▶ [TASK DIRECTIONS]
Copy the following records word for word, starting with the line that contains "This screenshot has width=727, height=520." and continuing through the line that contains "tap(152, 192)". Omit the pictures from your copy.

▶ [LISTED ENTRIES]
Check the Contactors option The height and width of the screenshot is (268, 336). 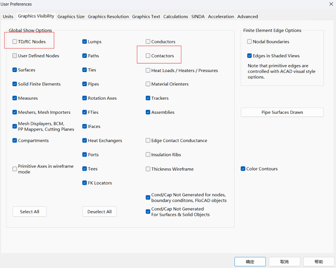tap(148, 56)
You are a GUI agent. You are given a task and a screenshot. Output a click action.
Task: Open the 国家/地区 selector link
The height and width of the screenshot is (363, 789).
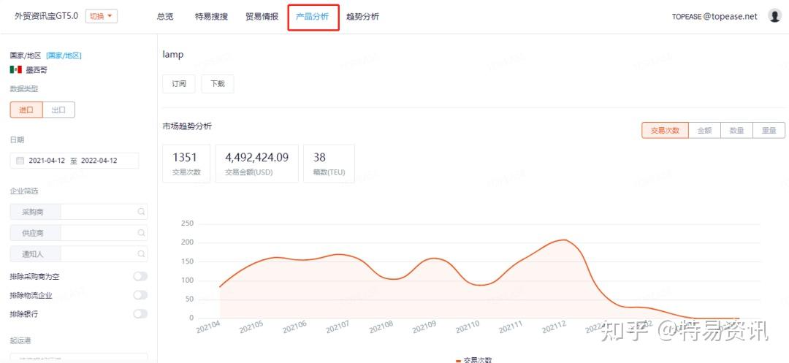[x=64, y=56]
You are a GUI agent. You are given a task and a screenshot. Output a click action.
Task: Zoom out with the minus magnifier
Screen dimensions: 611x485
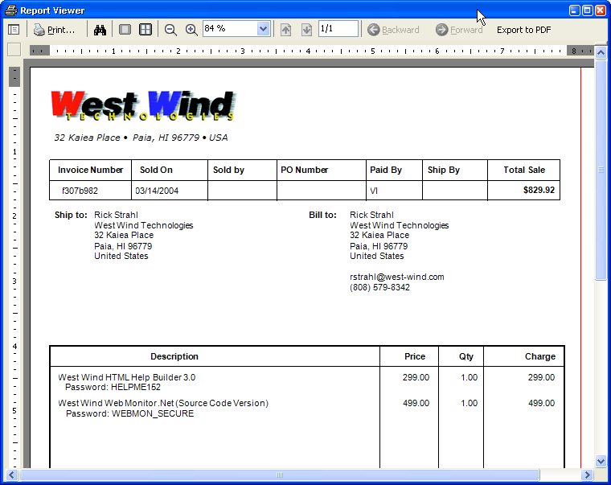170,30
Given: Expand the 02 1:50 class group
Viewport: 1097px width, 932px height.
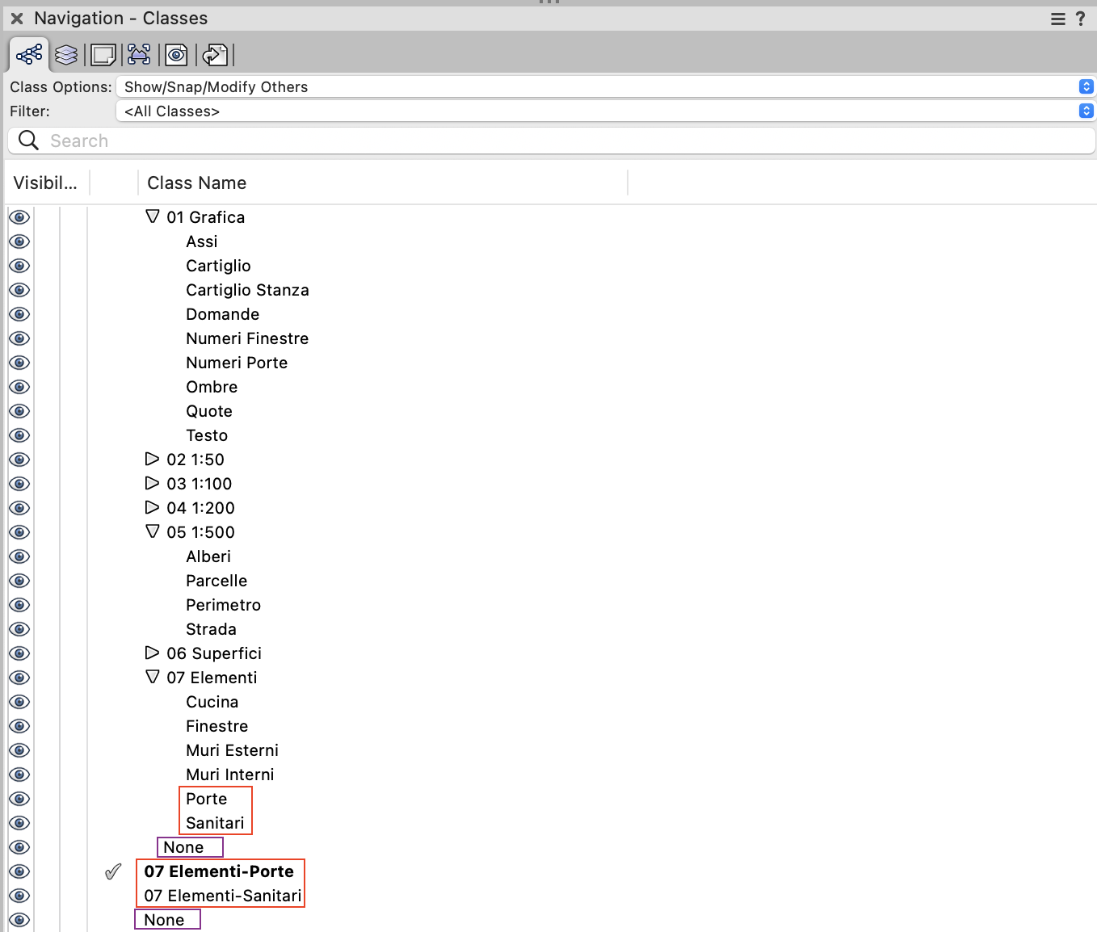Looking at the screenshot, I should point(152,459).
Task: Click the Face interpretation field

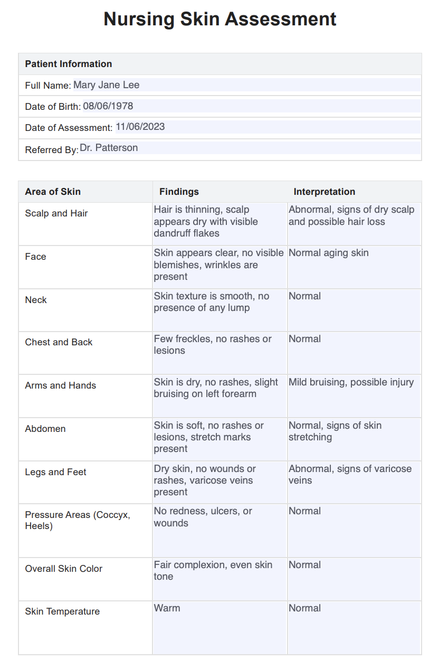Action: (x=354, y=267)
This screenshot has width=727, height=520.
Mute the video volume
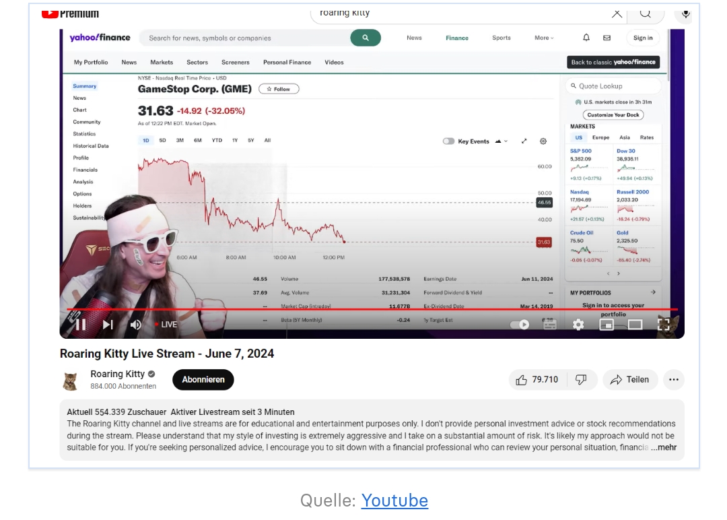pos(135,324)
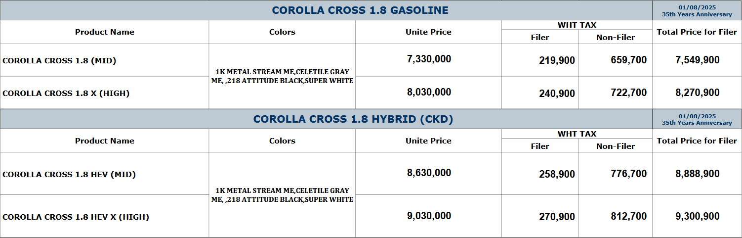Click the COROLLA CROSS 1.8 GASOLINE title

pos(360,10)
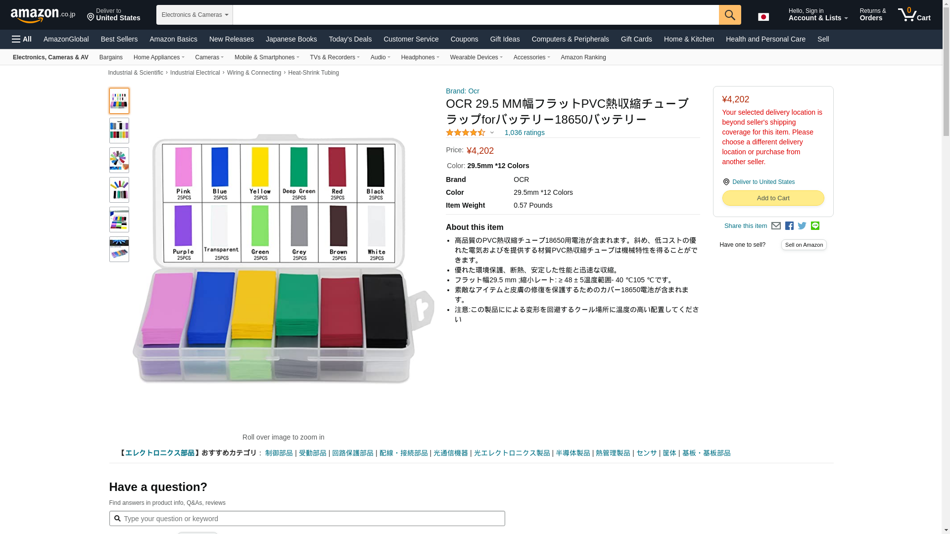Image resolution: width=950 pixels, height=534 pixels.
Task: Expand the Headphones submenu
Action: [x=420, y=57]
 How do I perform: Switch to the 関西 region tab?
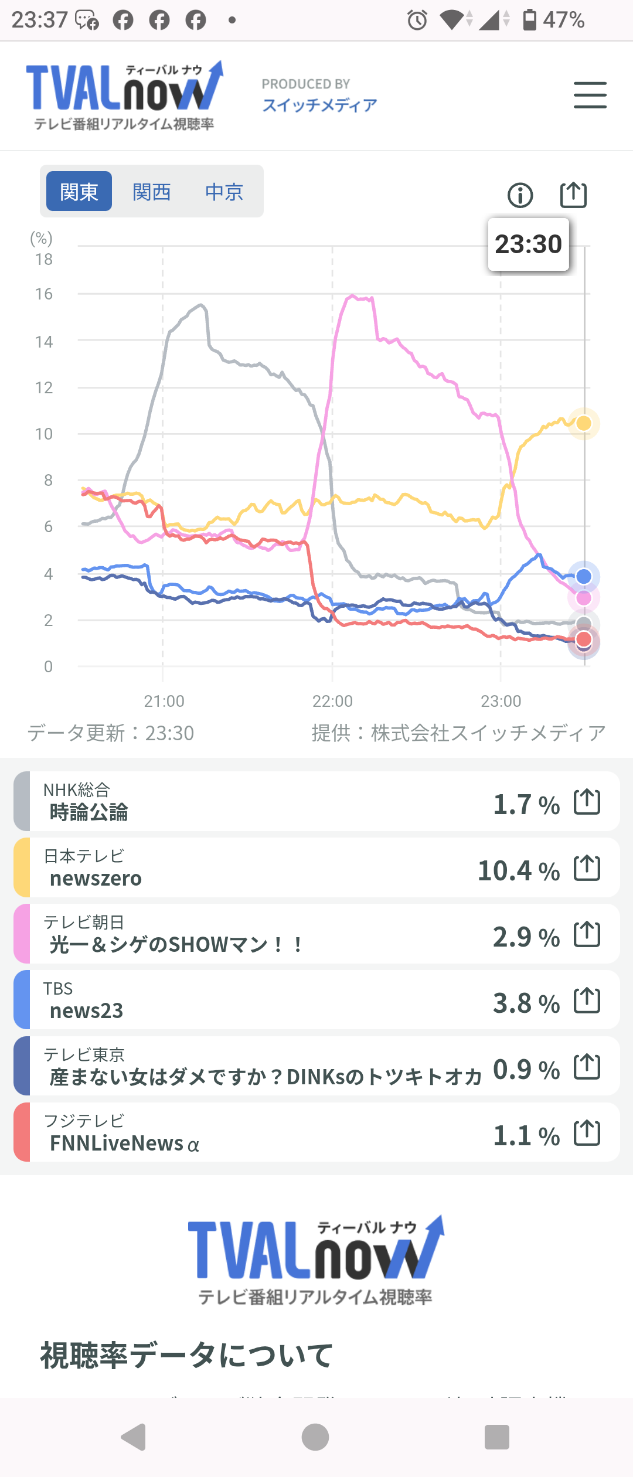tap(152, 192)
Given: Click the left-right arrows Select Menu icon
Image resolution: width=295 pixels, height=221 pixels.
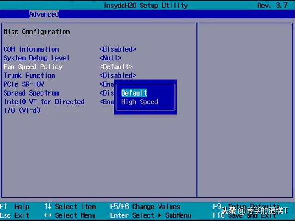Looking at the screenshot, I should click(x=47, y=215).
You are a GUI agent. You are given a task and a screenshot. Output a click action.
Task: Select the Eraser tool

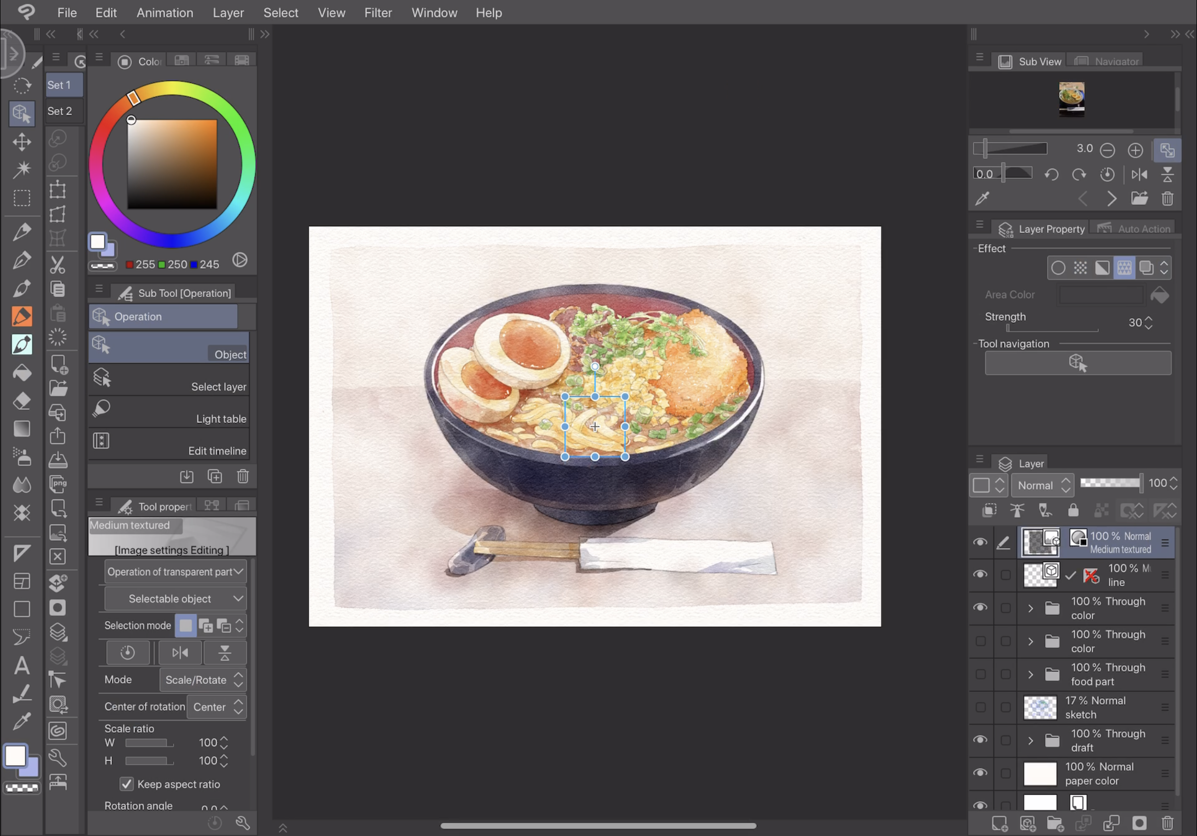tap(22, 400)
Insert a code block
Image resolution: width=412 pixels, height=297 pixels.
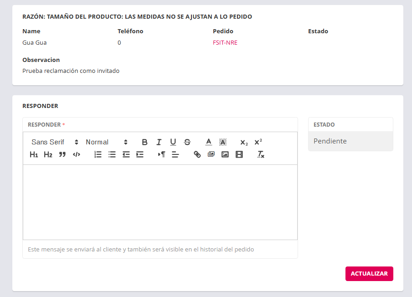pos(77,154)
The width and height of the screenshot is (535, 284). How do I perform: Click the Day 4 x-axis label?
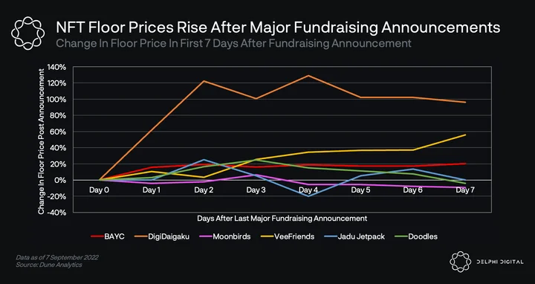tap(308, 190)
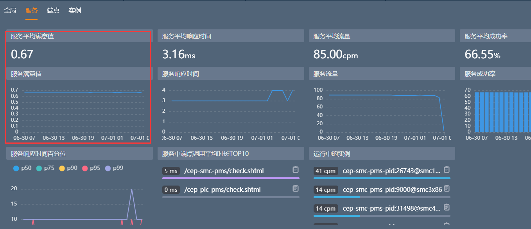Toggle p90 series in percentile chart
531x229 pixels.
[x=68, y=168]
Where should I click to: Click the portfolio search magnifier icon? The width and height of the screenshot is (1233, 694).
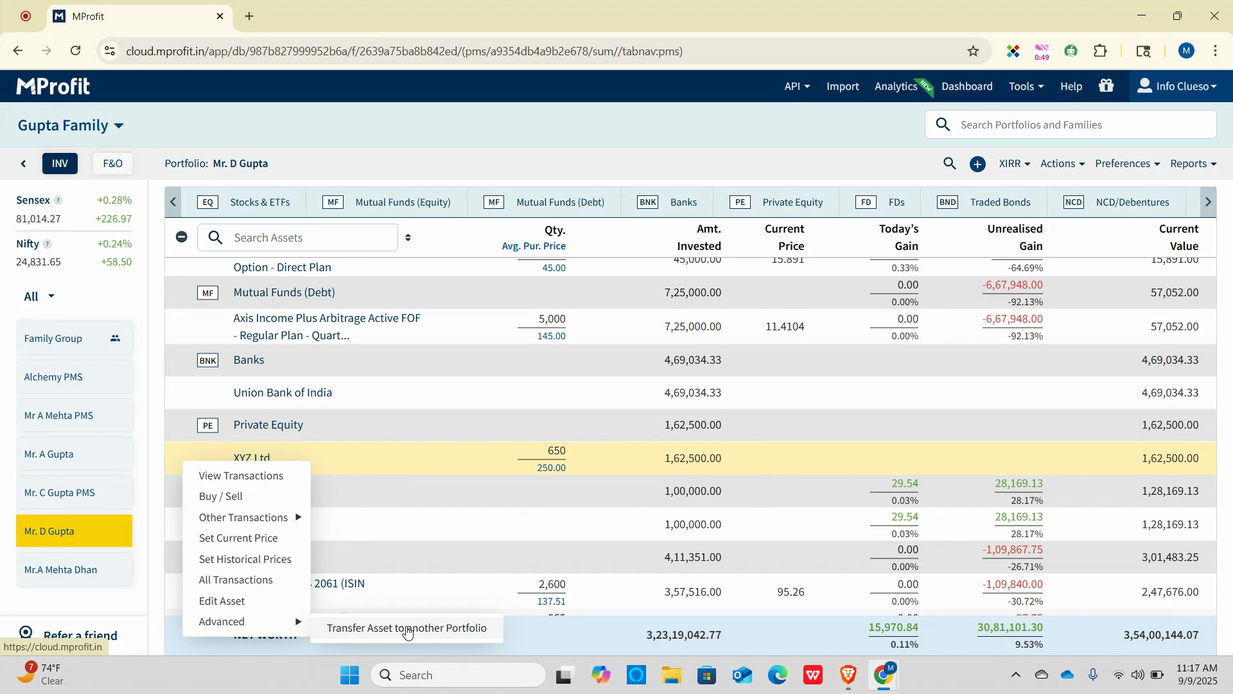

▶ [EXERCISE ANSWER]
This screenshot has width=727, height=520.
Mute the video volume
pos(135,324)
Click the COROLLA CROSS 1.8 GASOLINE title

pos(360,10)
Image resolution: width=950 pixels, height=534 pixels.
Task: Expand the Headphones submenu
Action: [x=420, y=57]
 How do I perform: Switch to the 関西 region tab?
tap(152, 192)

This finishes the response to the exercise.